Stool transplantation, as the name suggests, involves taking pups from healthy people and transplanting them into the digestive tract of a sick person. Stool samples to be grafted can be inserted into the recipient's digestive tract through the anus, or also by using swallowed pills.

But this pup grafting effort is not based on stool in the form of "raw", but a sample of microbes that live in feces. In general, feces can contain as much as 40 percent of microbes. When these microbes are transplanted into the digestive tract of sick people, these colonies can begin to familiarize themselves with new ecosystems and breed to promote healthier digestion.

And take it easy. Although the title describes fecal transplants as a drug for diarrhea, the diarrhea that is treated is not just any diarrhea because you are wrong on the roadside. This pup graft is intended as a drug for diarrhea due to complications of malignant bacterial infections that can appear after taking too long antibiotics.

Stool transplantation is not for treating ordinary diarrhea

Stool grafts show phenomenal results as recurrent diarrhea medications caused by infection with Clostridium difficil malignant bacteria, or C. diff. This infection causes the sufferer unable to go to work or school because the pain can be disabling.

C. diff infection appears when the bacterial balance in the intestine falls apart after taking too long / frequent antibiotics. Long-term use of antibiotics can clear the ecosystem of good bacteria along with bad bacteria. Loss of healthy bacterial colonies means that your digestive tract no longer has a powerful defense against attacks of harmful bacteria that can colonize the intestines and initiate infections, one of which is the bacterium C. this diff.

Ironically, C. diff infection is not only caused by antibiotic use; it is also treated with antibiotics. This then pushes the patient into a vicious circle where, due to C. diff infection, the balance of good bacteria becomes threatened, which causes bacteria to multiply. But the more antibiotics given actually destroy the balance of the intestinal ecosystem. Taking antibiotics too often then raises a new problem: antibiotic resistance, which results in bacteria not being able to die after antibiotics are given. Antibiotic resistance has no cure.

C. diff resistance to antibiotics is potentially life threatening because its complications cause patients to experience very severe episodes of diarrhea, which are often followed by severe abdominal cramps and sometimes fever, which is resistant to treatment and can puncture the intestines and put patients at risk of sepsis and death. More than 250,000 people in the United States get C. diff infection every year, and 14,000 of these cases end in death. If you are over 65 and / or have a chronic illness, you may be at a higher risk for more severe C. diff infections.

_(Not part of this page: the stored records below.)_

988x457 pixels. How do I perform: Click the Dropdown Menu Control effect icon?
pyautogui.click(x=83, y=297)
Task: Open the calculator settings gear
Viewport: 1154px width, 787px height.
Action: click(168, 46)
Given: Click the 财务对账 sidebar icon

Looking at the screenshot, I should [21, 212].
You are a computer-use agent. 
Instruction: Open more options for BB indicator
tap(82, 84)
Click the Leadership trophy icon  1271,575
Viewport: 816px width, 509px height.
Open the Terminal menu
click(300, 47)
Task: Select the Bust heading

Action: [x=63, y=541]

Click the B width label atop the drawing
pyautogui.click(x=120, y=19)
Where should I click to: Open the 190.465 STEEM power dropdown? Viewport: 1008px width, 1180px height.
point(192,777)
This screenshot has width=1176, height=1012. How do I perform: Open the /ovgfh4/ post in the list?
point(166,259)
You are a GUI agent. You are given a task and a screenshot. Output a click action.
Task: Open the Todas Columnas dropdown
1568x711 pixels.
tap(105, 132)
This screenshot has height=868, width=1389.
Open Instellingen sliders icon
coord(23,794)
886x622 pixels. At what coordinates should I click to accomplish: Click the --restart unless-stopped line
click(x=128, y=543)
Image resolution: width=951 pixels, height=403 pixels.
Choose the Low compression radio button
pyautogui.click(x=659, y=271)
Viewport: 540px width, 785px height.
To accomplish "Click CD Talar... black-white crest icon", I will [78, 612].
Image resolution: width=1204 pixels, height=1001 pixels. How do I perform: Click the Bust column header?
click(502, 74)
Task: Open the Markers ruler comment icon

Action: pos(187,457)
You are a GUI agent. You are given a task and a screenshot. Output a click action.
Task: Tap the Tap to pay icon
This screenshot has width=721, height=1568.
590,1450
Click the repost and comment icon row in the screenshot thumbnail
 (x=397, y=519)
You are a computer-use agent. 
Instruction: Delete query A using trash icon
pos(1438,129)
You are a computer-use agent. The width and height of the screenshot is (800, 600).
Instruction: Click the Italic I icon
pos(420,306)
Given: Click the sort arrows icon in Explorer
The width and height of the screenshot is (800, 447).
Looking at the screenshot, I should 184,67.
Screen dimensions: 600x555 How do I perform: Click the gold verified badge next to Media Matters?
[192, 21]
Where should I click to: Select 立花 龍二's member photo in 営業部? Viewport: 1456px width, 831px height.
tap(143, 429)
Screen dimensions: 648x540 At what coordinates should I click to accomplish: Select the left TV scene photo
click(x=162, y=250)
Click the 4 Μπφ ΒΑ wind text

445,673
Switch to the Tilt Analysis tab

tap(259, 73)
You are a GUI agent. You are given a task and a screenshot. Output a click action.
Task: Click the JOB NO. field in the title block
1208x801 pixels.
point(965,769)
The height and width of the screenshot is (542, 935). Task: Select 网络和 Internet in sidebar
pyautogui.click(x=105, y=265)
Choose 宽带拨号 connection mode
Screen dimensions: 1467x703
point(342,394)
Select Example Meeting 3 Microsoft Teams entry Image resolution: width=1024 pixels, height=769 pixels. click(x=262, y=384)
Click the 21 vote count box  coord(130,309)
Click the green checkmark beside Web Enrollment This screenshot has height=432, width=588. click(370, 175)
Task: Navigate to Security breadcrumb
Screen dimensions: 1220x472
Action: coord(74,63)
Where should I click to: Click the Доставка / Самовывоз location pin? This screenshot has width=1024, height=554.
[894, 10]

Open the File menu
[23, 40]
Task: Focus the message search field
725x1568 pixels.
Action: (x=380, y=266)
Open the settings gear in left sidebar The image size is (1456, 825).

How do transplants treat diarrhea due to C. diff infection?

Stool transplantation can stop the vicious chain effect due to C. diff. After one pup transplant session from a healthy donor, this procedure has been proven to cure C. diff infection by 94 percent compared to only 31 percent through regular antibiotic treatment.

One theory is that pup transplants allow donor recipients to receive intake of healthy bacterial colonies to regenerate their own intestinal ecosystems. This can then strengthen one's intestines against future recurrent infections, and stop C. diff from being able to continue colonizing the intestinal ecosystem.

Stool Graft, A New Breakthrough to Treat Diarrhea. How to?